BMW picked an epic venue for this year’s show. They held it at the Taets Art and Event Park—a compound of sorts that used to be a munitions plant, and is now a heritage site. Located about 15 minutes out of the city centre on the banks of the Amsterdam North Sea Canal, the site has an industrial, well-worn vibe.
The event festivities were spread throughout the venue, with the vibe changing from building to building. There were two dedicated music stages, a ‘Wheels’ area that was packed with custom motorcycles, and a couple of indoor market spaces. Spread in between the main buildings was a food and drink alley, lined with bars and food trucks.
As the main sponsor for the show, BMW Motorrad took the opportunity to debut their upcoming range of heritage-focused riding gear and apparel. So they set up a lounge to showcase the gear, and a handful of stunning custom and vintage BMWs
The gear itself is low-key and classy, and a far cry from the technical apparel the brand is known for. The range’s flagship riding jacket caught my eye—a horse leather number with classic styling, a lush bronze-coloured lining and heavy-duty construction.
The surrounding bike decor included the ‘R5 Hommage’ concept, from Sweden’s Unique Custom Cycles, and a jaw-dropping custom based on the upcoming R18, from Japan’s Custom Works Zon.
There were more BMW-based customs in the ‘Wheels’ building too, setup in their own little glass window-lined foyer. These included a couple of wild race bikes, all of which compete in the zany Sultans of Sprint 1/8th mile sprint race series in Europe.
One was VTR Customs’ ‘Spitfire’—a BMW R 1200 R wrapped in a fuselage-looking structure, that actually shoots flames.
Another was ‘Achilles’—a crazy R 1250 RS built by Kraftstoffschmiede and Man and the Machines. I also saw the ‘Type 18’ R nineT from Auto Fabrica, and a totally over the top C Evolution scooter from Krautmotors.
About halfway through the day, Spitfire pilot Amelie ‘Amy’ Mooseder and Rolf Reick from Krautomotors treated us to an open air flame and burnout show. Nothing revs a crowd up as much as two whacky custom motorcycles taking turns to spit fire and smoke rubber. (And nothing wrecks a T-shirt quicker than standing too close to a rear wheel mid-burnout.)
It wasn’t all BMWs though. Inside the main floor of the ‘Wheels’ area, Dutch builders Ironwood Custom Motorcycles, Pancake Customs and Cool Kid Customs all had bikes on show. I also saw a Royal Enfield from Rough Crafts in Taiwan, a pair of Hondas from Motoism in Germany.

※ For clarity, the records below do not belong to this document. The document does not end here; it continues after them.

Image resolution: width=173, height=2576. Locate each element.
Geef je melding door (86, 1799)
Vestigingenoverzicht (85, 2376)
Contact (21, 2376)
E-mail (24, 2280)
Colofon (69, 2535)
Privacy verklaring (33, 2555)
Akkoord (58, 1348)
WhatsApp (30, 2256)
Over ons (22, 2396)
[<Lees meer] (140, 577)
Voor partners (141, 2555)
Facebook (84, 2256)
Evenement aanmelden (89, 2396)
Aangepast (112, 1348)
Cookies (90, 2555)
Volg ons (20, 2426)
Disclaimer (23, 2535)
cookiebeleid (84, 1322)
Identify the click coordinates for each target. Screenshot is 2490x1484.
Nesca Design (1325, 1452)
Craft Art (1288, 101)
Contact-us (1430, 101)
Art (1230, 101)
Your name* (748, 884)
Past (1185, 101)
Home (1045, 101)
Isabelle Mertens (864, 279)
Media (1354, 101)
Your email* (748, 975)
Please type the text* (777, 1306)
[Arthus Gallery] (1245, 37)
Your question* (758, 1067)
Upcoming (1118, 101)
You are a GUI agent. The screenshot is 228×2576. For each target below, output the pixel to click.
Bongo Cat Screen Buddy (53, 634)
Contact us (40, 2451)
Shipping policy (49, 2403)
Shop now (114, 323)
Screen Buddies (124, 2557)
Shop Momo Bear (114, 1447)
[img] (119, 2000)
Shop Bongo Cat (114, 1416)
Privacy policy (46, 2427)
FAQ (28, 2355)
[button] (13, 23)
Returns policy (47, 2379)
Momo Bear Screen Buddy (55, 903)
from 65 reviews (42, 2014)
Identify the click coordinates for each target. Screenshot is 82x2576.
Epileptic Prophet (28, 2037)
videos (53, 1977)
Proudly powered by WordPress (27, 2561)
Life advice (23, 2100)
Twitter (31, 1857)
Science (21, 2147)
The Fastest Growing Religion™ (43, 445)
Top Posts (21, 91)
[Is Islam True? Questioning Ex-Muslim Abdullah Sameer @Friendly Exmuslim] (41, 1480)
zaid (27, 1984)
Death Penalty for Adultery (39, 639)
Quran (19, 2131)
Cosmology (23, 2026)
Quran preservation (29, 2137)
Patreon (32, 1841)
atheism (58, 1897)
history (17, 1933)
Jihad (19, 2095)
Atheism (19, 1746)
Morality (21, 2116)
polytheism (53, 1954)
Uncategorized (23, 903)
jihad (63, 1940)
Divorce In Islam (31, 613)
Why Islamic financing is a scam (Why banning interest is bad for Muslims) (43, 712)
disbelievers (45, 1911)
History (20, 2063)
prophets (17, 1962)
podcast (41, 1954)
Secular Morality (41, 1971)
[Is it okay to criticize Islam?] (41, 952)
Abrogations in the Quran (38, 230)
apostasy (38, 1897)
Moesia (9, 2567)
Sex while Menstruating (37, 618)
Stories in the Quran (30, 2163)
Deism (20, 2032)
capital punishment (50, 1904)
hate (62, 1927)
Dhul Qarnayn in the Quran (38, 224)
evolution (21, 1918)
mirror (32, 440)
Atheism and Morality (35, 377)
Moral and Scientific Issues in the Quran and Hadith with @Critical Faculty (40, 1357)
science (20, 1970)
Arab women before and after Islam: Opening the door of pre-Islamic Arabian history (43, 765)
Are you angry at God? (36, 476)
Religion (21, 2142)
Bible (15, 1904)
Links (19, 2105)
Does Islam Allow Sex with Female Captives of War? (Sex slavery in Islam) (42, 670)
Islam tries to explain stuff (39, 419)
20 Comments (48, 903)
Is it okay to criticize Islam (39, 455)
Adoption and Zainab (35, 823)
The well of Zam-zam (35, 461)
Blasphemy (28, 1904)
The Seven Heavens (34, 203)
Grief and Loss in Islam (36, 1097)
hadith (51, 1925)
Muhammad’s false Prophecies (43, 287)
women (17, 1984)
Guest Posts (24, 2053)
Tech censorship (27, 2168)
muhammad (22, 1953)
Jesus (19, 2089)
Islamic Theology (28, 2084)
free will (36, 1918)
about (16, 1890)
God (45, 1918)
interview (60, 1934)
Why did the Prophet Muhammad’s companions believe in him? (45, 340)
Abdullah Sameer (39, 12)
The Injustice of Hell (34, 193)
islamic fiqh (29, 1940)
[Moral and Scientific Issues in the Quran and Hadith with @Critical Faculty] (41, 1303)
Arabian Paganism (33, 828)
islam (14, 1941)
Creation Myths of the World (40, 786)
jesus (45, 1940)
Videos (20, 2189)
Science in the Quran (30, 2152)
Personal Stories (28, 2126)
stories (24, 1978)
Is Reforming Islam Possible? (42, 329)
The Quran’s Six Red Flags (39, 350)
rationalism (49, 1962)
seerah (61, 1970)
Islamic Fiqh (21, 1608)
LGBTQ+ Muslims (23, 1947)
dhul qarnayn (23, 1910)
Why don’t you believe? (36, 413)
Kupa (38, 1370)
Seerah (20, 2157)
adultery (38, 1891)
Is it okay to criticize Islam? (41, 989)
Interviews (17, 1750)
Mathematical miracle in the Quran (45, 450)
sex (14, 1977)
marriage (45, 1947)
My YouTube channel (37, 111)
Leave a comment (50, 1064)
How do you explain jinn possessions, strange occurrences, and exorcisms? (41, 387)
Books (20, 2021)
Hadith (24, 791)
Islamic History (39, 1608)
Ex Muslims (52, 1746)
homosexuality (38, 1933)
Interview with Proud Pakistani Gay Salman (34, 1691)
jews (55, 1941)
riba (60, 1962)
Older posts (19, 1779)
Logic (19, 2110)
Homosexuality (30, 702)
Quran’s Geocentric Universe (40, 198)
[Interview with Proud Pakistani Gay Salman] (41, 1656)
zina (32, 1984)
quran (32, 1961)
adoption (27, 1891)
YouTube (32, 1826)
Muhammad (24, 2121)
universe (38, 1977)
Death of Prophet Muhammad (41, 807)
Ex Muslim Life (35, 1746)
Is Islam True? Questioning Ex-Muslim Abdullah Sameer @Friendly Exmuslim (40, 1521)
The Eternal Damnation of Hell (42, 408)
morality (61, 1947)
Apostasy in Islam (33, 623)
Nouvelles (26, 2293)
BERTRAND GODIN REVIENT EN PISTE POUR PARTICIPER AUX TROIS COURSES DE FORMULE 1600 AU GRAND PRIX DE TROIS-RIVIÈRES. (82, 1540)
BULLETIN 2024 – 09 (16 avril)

Krautmotors had a few more bikes on display inside too, and I saw work from Deathwish Company and ROOK too.
The indoor markets were packed full of small independent apparel brands, gear retailers and craftsmen. There was everything from barbers slinging razors, to the Movember crew slinging gin and tonics.
Tattoo Lenny was dishing out art on the day, and one of my favourite moto shops on the planet—Rusty Gold Motorshop—had their wares on offer too.
Outside, my travel companions and I kept ourselves well fueled with Mexican pulled beef burgers, freshly baked pizza, out-of-this-world Dutch fries, craft beer and hearty bourbon.
And then there was the music—a mixed bag of local and international indie, rock and alternative acts. English punk rockers Bad Nerves lit up the 2nd stage in the afternoon, with London’s own Swedish Death Candy tearing the main stage’s roof off in the evening. Dutch acts Indian Askin and Blaudzun also delivered standout performances.
Pure&Crafted also gave me the opportunity to tick something off my bucket list: witnessing an honest to goodness wall of death show. Seeing, smelling and hearing the famed Ken Fox Troupe roar around a giant wooden cylinder on vintage bikes (and one go kart) will go down as one of my top moto-memories.
Pure&Crafted’s recipe of tunes, wheels and revelries isn’t entirely unique—but its alternative vibe sets it apart from most motorcycle festivals.
Add in a healthy dose of rad people that know how to get down, and there’s plenty of motivation to go back next year.